El sol joven de la tarde invernal da a la estancia una calidez tostada y tierna, tal vez, en consonancia con la voz de la mujer que desgrana el cuento a la niña. Una voz en la que ésta se aúpa para recorrer los mundos que página tras página se le van abriendo, como flores en una primavera eterna, cuyo final fuera siempre el principio.
Son mundos tan reales como el amor o como el deseo que la abuela muestra por transmitirle. Mundos, donde la bondad, la amistad, la solidaridad, la palabra, la emoción, la belleza existen, se materializan. A los protagonistas del cuento, les basta con desearlo, con hacer que éstas crezcan desde su interior. Ese es el mensaje que una generación con el alma curtida quiere dejar impreso en la otra. Esa es la lección siempre por aprender.
Ha sido en ese momento de comunión del que, en la corta distancia, me he sentido partícipe, cuando la imagen de la semilla que cae en tierra fértil se me ha hecho más patente: semilla para la esperanza. Y me pregunto cuántas personas lo hacen cada día, incluso, en situaciones mucho menos amables, de sufrimiento extremo, cuántas personas lo hacen para sacudirse la violencia que cotiza en bolsa. Una semilla para la esperanza.
Desde la madre o la abuela palestina que busca la ternura de un cuento entre los escombros, porque en ellos se encuentra el niño o la niña a la que le robaron lo sueños.
Desde el docente que, con su convicción y su profesionalidad intenta transmitir unos valores y una indignación crítica con todo el mal que hoy nos acorrala.
Desde el sanitario que divide su tiempo entre la atención a sus pacientes y la lucha colectiva en defensa de una sanidad pública.
Desde el activista que entrega parte de su tiempo y su vida en la lucha por una vivienda digna, o por la acogida al inmigrante.
Desde el artista, bendecido con el don de la creación, que, manchado de barro, la pone al servicio de esa lucha, la que siempre nos hará dignos, quiero decir, humanos…
Semillas para la esperanza que, más pronto que tarde, darán luz en este nuevo medievo que nos asola, que quiere convertirnos en tierra baldía.
La abuela ha cerrado las tapas del libro mientras la nieta ha quedado en su regazo con la mirada perdida en ese mundo que la voz del amor y la belleza le ha dibujado. Lo graba en la memoria de su corazón, como si fuese capaz de entender que habrá un mañana en el que alguien querrá arrebatárselo.
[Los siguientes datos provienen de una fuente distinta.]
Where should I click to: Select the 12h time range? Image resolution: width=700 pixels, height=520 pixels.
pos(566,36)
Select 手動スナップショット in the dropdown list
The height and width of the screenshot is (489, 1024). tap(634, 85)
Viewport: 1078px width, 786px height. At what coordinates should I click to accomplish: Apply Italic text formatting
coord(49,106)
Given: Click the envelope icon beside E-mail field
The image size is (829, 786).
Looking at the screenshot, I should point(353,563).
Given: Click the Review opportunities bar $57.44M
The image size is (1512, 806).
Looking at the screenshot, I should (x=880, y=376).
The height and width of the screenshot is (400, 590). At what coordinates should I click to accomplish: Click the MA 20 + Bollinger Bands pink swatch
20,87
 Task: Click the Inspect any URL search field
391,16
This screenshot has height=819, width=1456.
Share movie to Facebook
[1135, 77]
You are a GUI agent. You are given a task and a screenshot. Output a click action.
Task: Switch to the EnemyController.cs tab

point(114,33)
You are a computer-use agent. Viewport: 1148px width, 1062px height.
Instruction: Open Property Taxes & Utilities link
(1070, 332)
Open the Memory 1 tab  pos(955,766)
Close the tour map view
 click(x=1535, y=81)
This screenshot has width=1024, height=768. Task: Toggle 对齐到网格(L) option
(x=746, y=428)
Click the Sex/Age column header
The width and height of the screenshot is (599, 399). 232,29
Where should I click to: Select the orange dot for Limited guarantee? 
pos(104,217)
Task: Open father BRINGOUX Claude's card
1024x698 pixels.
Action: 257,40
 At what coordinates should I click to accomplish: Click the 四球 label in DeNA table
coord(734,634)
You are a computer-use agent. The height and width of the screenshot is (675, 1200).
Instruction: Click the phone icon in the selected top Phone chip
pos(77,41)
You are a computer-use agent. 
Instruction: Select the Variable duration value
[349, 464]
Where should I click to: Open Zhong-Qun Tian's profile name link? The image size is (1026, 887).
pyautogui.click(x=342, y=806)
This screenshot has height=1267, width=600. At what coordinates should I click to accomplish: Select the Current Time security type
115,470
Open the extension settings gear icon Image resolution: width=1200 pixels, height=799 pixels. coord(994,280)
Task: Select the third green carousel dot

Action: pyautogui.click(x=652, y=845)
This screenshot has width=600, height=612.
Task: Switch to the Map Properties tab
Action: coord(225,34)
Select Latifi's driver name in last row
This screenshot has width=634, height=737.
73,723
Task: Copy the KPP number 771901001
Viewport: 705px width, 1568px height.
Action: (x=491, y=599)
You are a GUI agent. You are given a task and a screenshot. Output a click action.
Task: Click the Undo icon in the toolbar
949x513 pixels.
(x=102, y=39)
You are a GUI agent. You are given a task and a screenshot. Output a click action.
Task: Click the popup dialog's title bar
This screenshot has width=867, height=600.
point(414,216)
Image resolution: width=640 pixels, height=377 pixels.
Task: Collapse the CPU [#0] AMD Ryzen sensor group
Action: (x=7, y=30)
Entonces, ella, como su abuela ahora, echará mano de su legado y volverá a plantar semillas, semillas para la esperanza.
Juan Jurado.
Gracias Juan, porque, con tus escritos, despiertas sentimientos algo dormidos que el tiempo va dejando en reposo, por la decepción constante que provoca en nosotros un mundo algo perdido. Un besazo. (Nota a pie de página: en algún momento me ha recordado a Luisa leyendo esos cuentos a sus nietos. Creo que, en casi todo lo que escribes, la tienes presente).